El momento que Jin Ki había estado esperando silenciosamente llegó. Uno de los actores salió disparado justo en el momento que caminaban cerca de un oscuro rincón, y Lenie profirió un agudo grito, totalmente horrorizada. Se volvió hacia él, sin poder controlar sus movimientos, y se aferró a su esbelto cuerpo, con los dedos crispados en la espalda, como si en él encontrara protección y se sintiera a salvo. Onew no pudo ni siquiera reírse, el impacto de tenerla tan increíblemente cerca, con su pequeño rostro escondido entre el cuello y el pecho, con la cálida respiración acelerada castigando su piel bajo la ropa. Le pasó los brazos por la espalda, acurrucándola brevemente contra él, y cuando Lenie se apartó un poco para mirarle a la cara, esbozó una sutil sonrisa.
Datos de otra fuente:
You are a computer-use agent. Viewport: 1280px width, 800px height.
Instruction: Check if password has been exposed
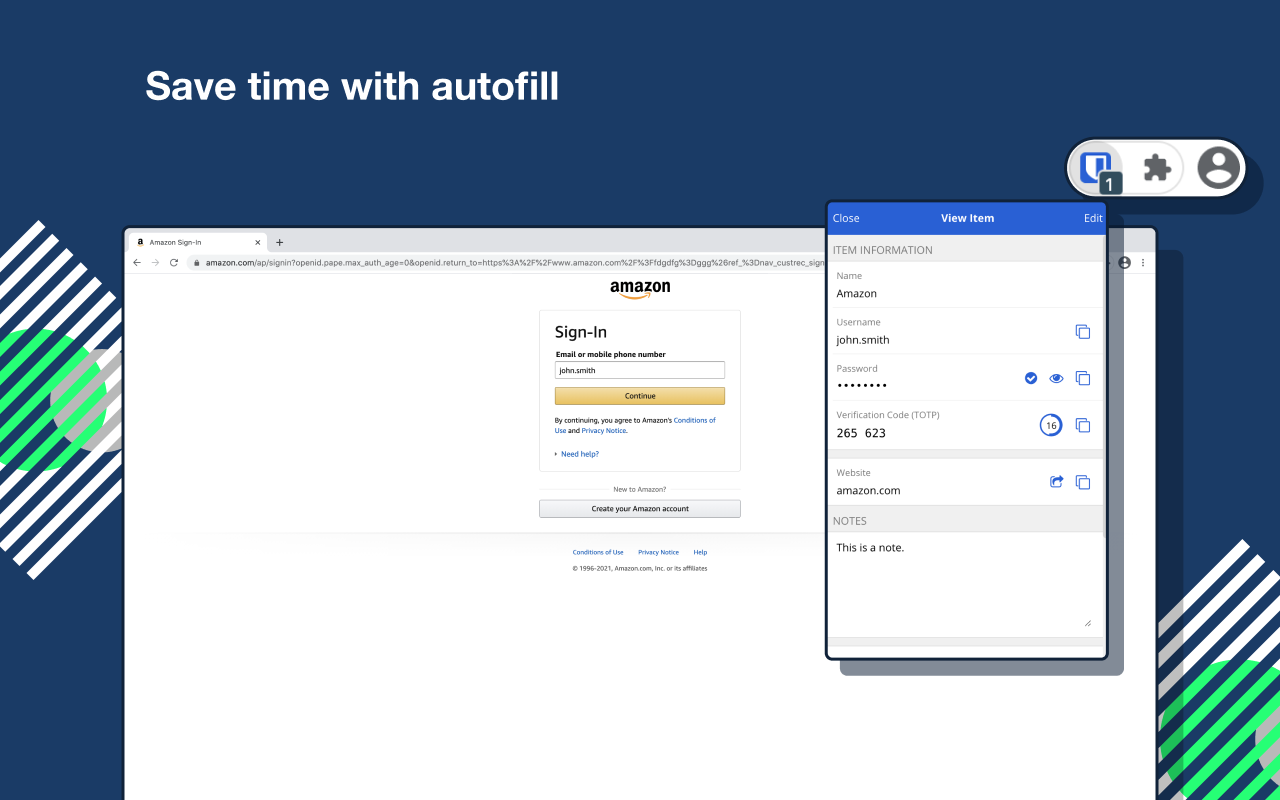[1031, 378]
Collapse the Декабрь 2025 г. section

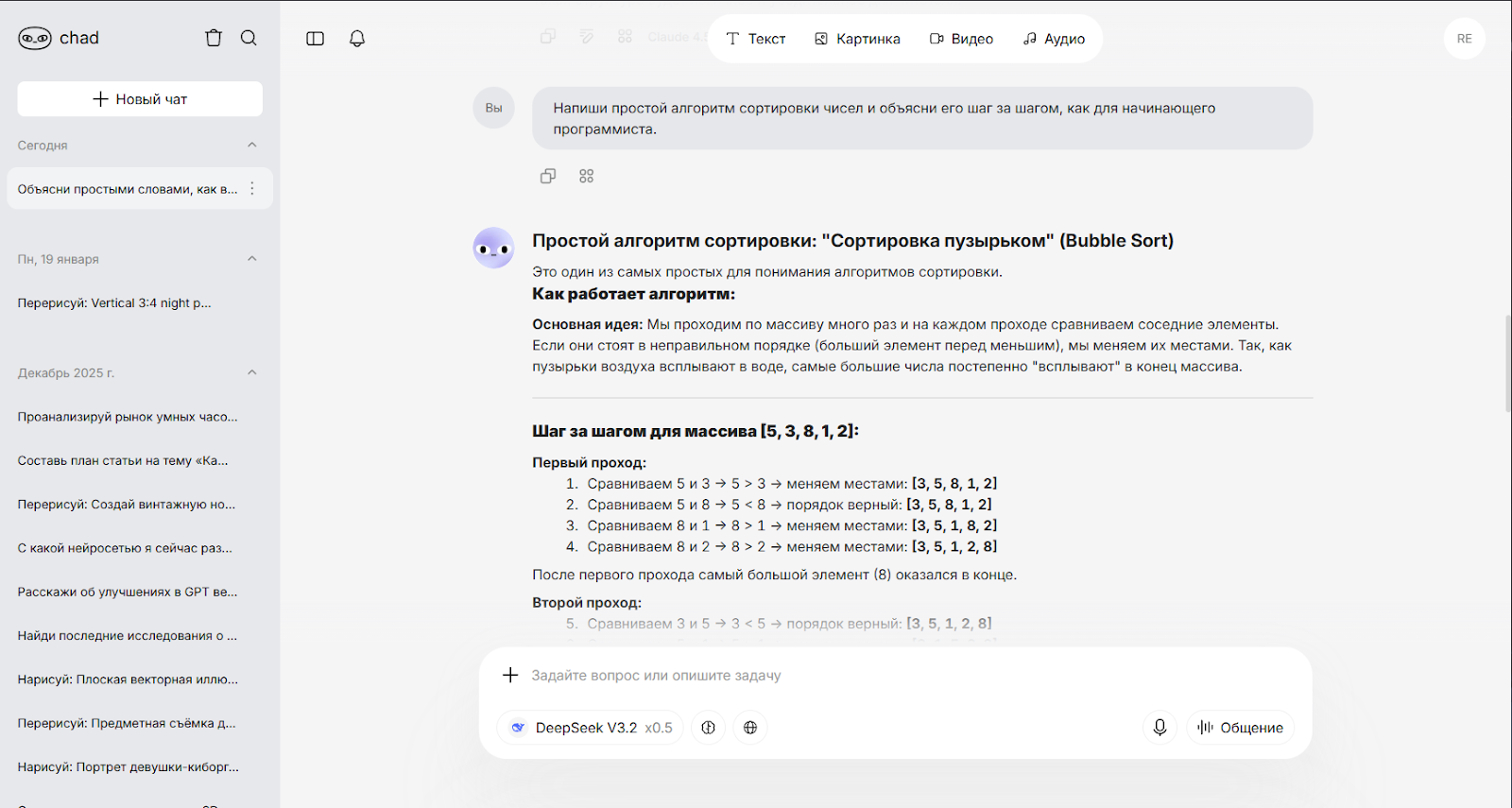[x=252, y=372]
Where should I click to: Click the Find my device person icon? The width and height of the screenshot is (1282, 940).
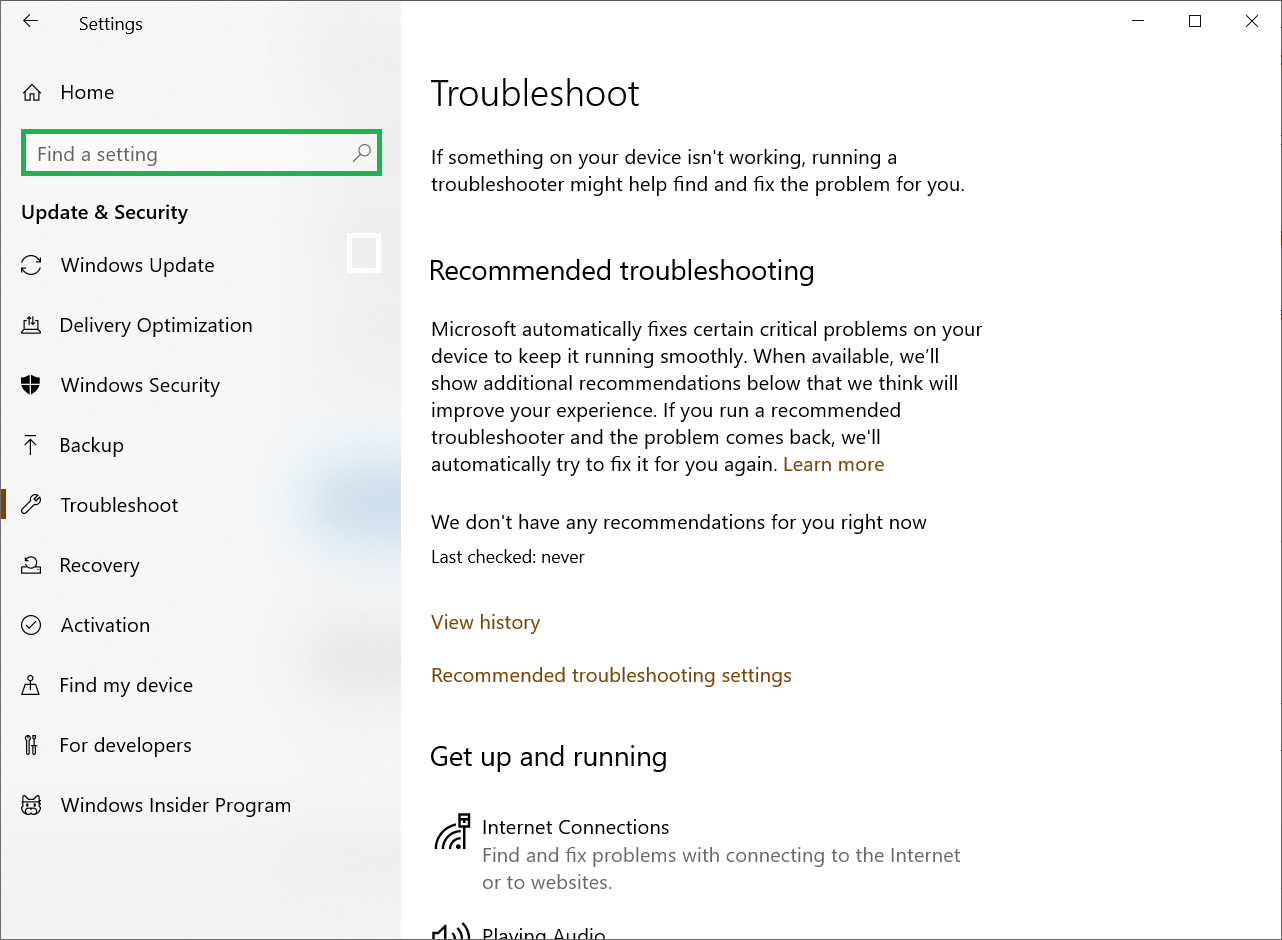31,685
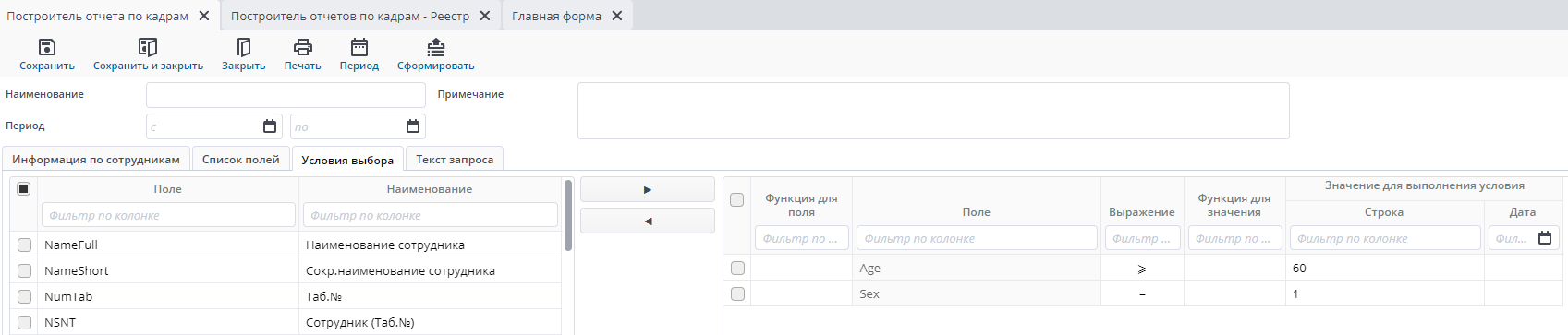This screenshot has width=1568, height=335.
Task: Click the Закрыть toolbar icon
Action: tap(244, 47)
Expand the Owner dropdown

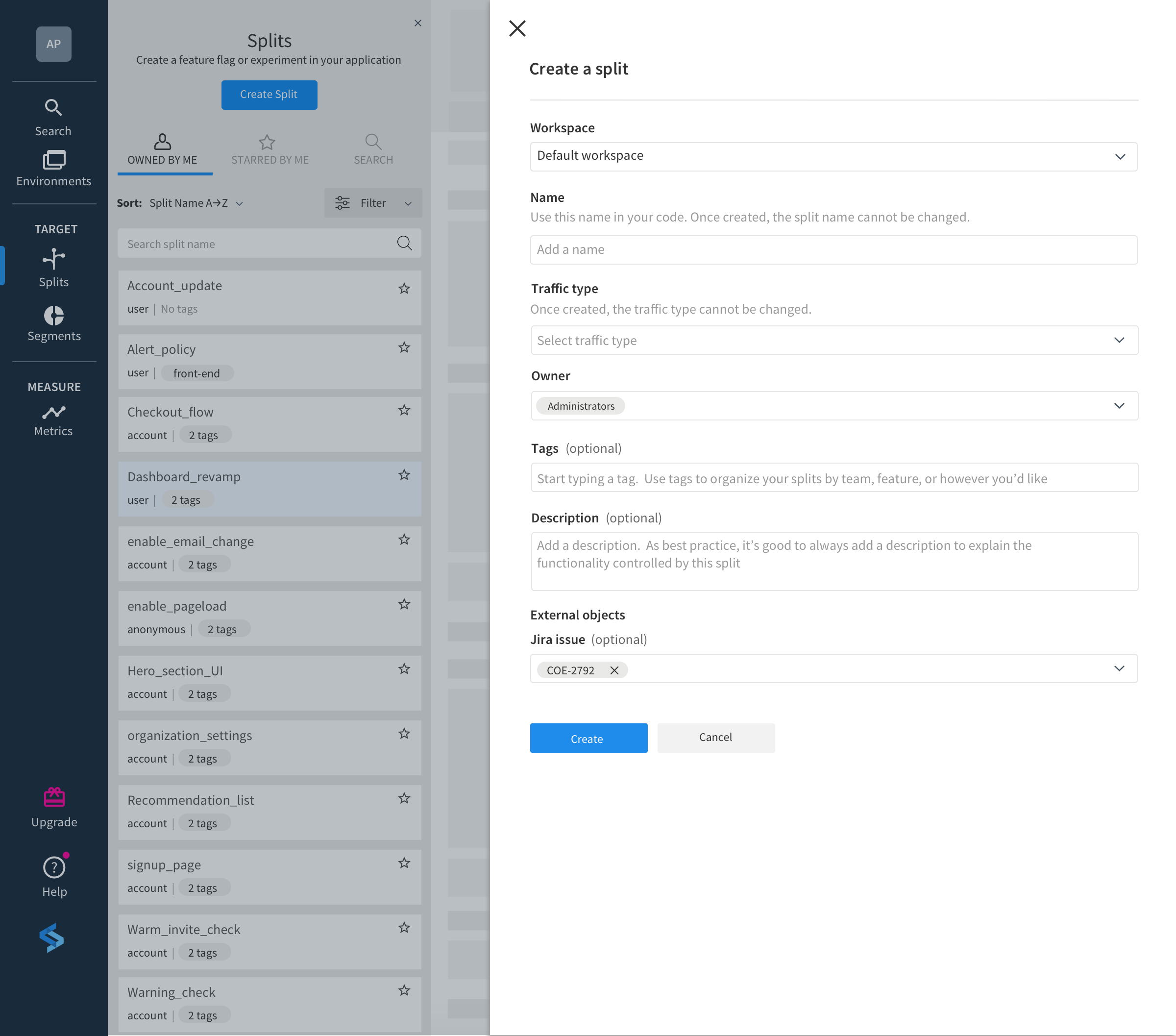pyautogui.click(x=1119, y=405)
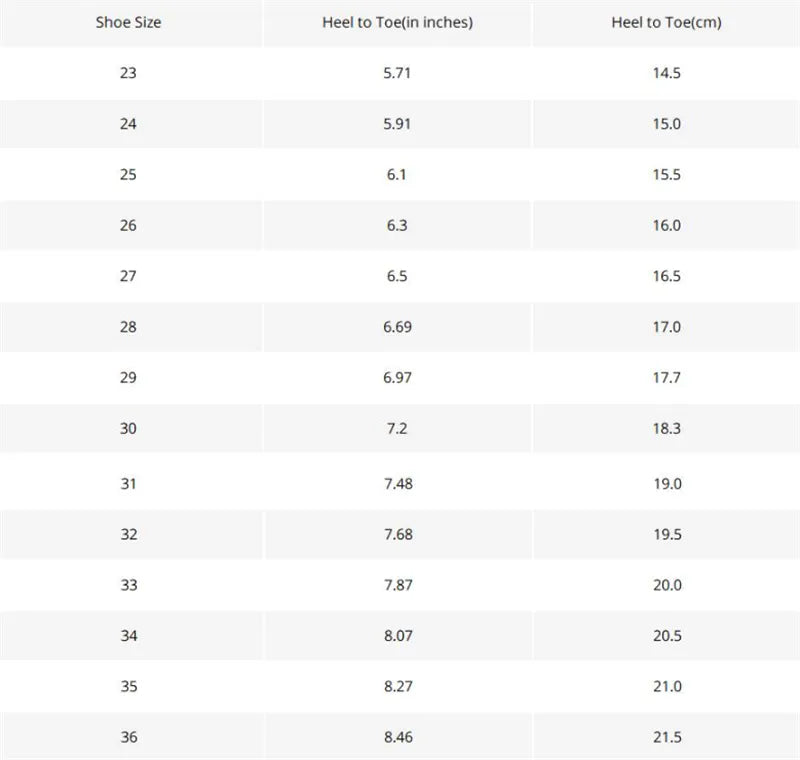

—Tranquila —Le murmuró él, al tiempo que la apartaba suavemente. El corazón le latía acelerado, totalmente enloquecido. No era la primera vez que le pasaba. No era ningún niño, mucho menos un principiante, como para no saber qué era. Y es que la amaba. Y es que lo había sabido desde hacía mucho tiempo. No había tenido tiempo para reaccionar. Simplemente, una mañana, había despertado sabiendo que la amaba. Tampoco podía negarlo. Trataba de vivir con ello día a día. No podía confesárselo. Sabía que la dulce y delicada Lenie no podría seguir el ritmo de su vida. Giras, grabaciones, viajes, entrevistas… No había tiempo. Además, estaba seguro que Lenie lo veía como a un Oppa, un hermano mayor solamente. Alguien a quien no vería como un hombre con quien probablemente pasara el resto de su vida.

Cuando Lenie se hubo tranquilizado un instante después, se alejó de él con el rostro totalmente enrojecido por la vergüenza. Onew quiso volver a estrecharla entre sus brazos y abrazarla tan fuerte hasta que se fundiera con él. ¡Era tan linda, tan tierna!

La observó cuadrar los hombros y parpadear varias veces, como si estuviera alejando las lágrimas de los ojos. Le recordó de nuevo a la miedosa niña que era cuando la conoció. Entonces tenía catorce años, se veía y era más frágil de lo que en la actualidad era. Los años le habían otorgado más madurez y firmeza sobre su carácter. De hecho, era la primera vez, en mucho tiempo, que veía lágrimas en sus ojos. Cuando llegó a su casa y la vio con los ojos rojos e inflamados, sintió como si su corazón fuese dolorosamente sacudido. Lo inquietaba. No lo dejaba vivir en paz la idea de que ella volviese a llorar.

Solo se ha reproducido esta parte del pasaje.